◆ PASSAGE ◆
+ + +
Differences in airway epithelium remodeling between TG-OVA and WT-OVA mice were also evident. Goblet cell metaplasia and mucus production were determined in PAS-stained histological sections. PAS positive cells were more abundant in the bronchi of WT-OVA mice than in TG-OVA animals (Figure 2 F–H). At baseline, WT-control and TG-control mice had a few PAS positive cells. Taken together, these findings demonstrate that compared to WT animals, S100A12TG mice have a reduced inflammatory response to OVA sensitization and challenge, suggesting that S100A12 is a negative regulator that attenuates rather than exacerbates allergen-induced airway inflammation.
S100A12 TG mice have undistinguishable humoral responses to WT mice
The reduced airway inflammation seen in OVA-sensitized S100A12 TG mice after exposure to nebulized OVA could potentially result from a deficient control of the humoral immune response during OVA sensitization. Thus, to examine the effects of S100A12 on antibody production, we measured OVA specific IgG1 in the serum of all groups of mice. OVA specific serum IgG1 was not detectable in TG and WT mice at 0 or 12 days after sensitization, but similar levels were found in both strains 24 days after sensitization (Figure 3). These findings indicate that S100A12 TG and WT mice have equivalent capacity of immunoglobulin production after immunization with OVA.
S100A12 TG mice exhibit reduced airway reactivity to bronchoconstriction stimulation
Airway hyperresponsiveness (AHR), the exaggerated response to a bronchoconstrictor agent, is a cardinal feature of asthmatic patients. Airway inflammation, lung remodeling, and excess abundance of airway smooth muscle are thought to play a key role in the pathogenesis of AHR. Because we found diminished inflammation and remodeling of the airway epithelium in TG-OVA mice compared to WT-OVA mice, we decided to measure lung function in our four animal groups. Total airway resistance was measured at baseline and in response to intravenous methacholine (MCh), a cholinergic drug that induces smooth muscle cell contraction and bronchoconstriction. Figure 4 shows that at baseline, there was no significant difference in airway resistance between WT-control and TG-control mice, or between WT-OVA and TG-OVA. As expected, with Mch administration, WT-OVA and TG-OVA mice exhibited higher airway resistance compared to their control groups. Although at low doses (10µg and 20µg) of MCh there was no significant difference in airway resistance between TG-OVA and WT-OVA, TG-OVA mice exhibited significantly lower airway resistance than WT-OVA mice in response to higher doses of MCh. Furthermore, respiratory resistance at 40 and 80 µg MCh was also significantly lower in TG-control mice compared to WT-control animals. Taken together, these findings indicate that S100A12 TG mice exhibit innate hypo-responsiveness to bronchoconstrictor agent MCh, and S100A12 TG animals undergoing allergic lung inflammation are unable to fully respond to stimulation with a contractile agonist. This is suggestive of structural defects in the airways and/or in the properties of the smooth muscle myocytes in S100A12 TG mice that could render these animals hypo-responsive to MCh.
+ + +
◆ DATA EXTRACTS ◆

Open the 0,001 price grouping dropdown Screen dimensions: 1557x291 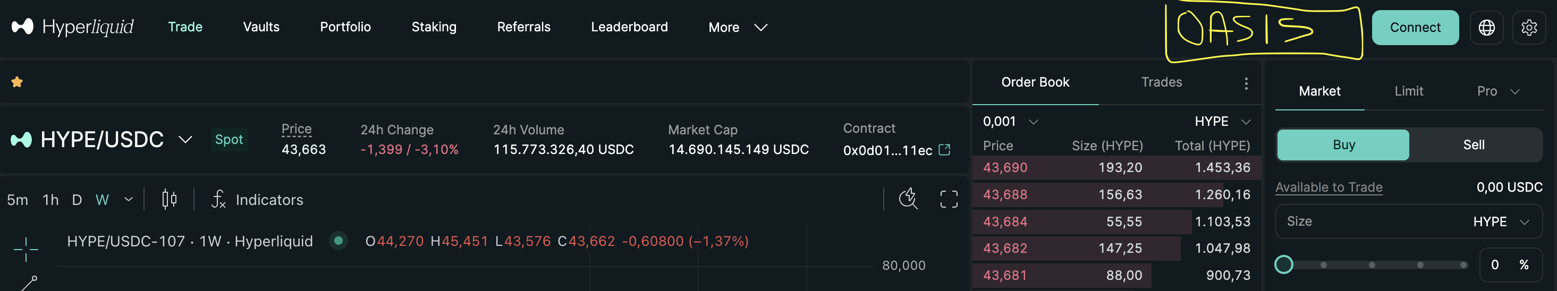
+ + +
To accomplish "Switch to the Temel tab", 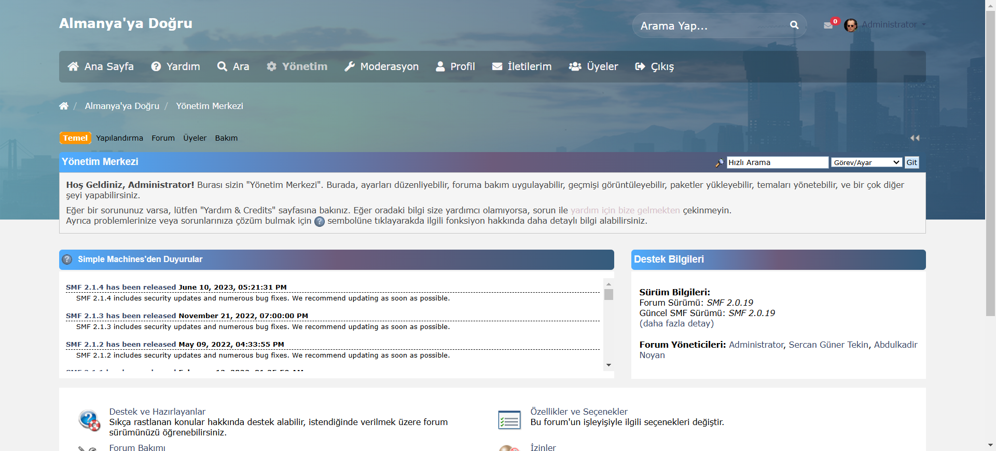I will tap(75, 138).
+ + +
◆ EXERCISE DESCRIPTION ◆
Rewrite everything in the S100A12 mouse text from "S100A12 TG mice have" down to "immunization with OVA.", replacing "nebulized" with "aerosolized". Work only from the text on S100A12 mice and ignore the material.

◆ ANSWER BOX ◆
S100A12 TG mice have undistinguishable humoral responses to WT mice
The reduced airway inflammation seen in OVA-sensitized S100A12 TG mice after exposure to aerosolized OVA could potentially result from a deficient control of the humoral immune response during OVA sensitization. Thus, to examine the effects of S100A12 on antibody production, we measured OVA specific IgG1 in the serum of all groups of mice. OVA specific serum IgG1 was not detectable in TG and WT mice at 0 or 12 days after sensitization, but similar levels were found in both strains 24 days after sensitization (Figure 3). These findings indicate that S100A12 TG and WT mice have equivalent capacity of immunoglobulin production after immunization with OVA.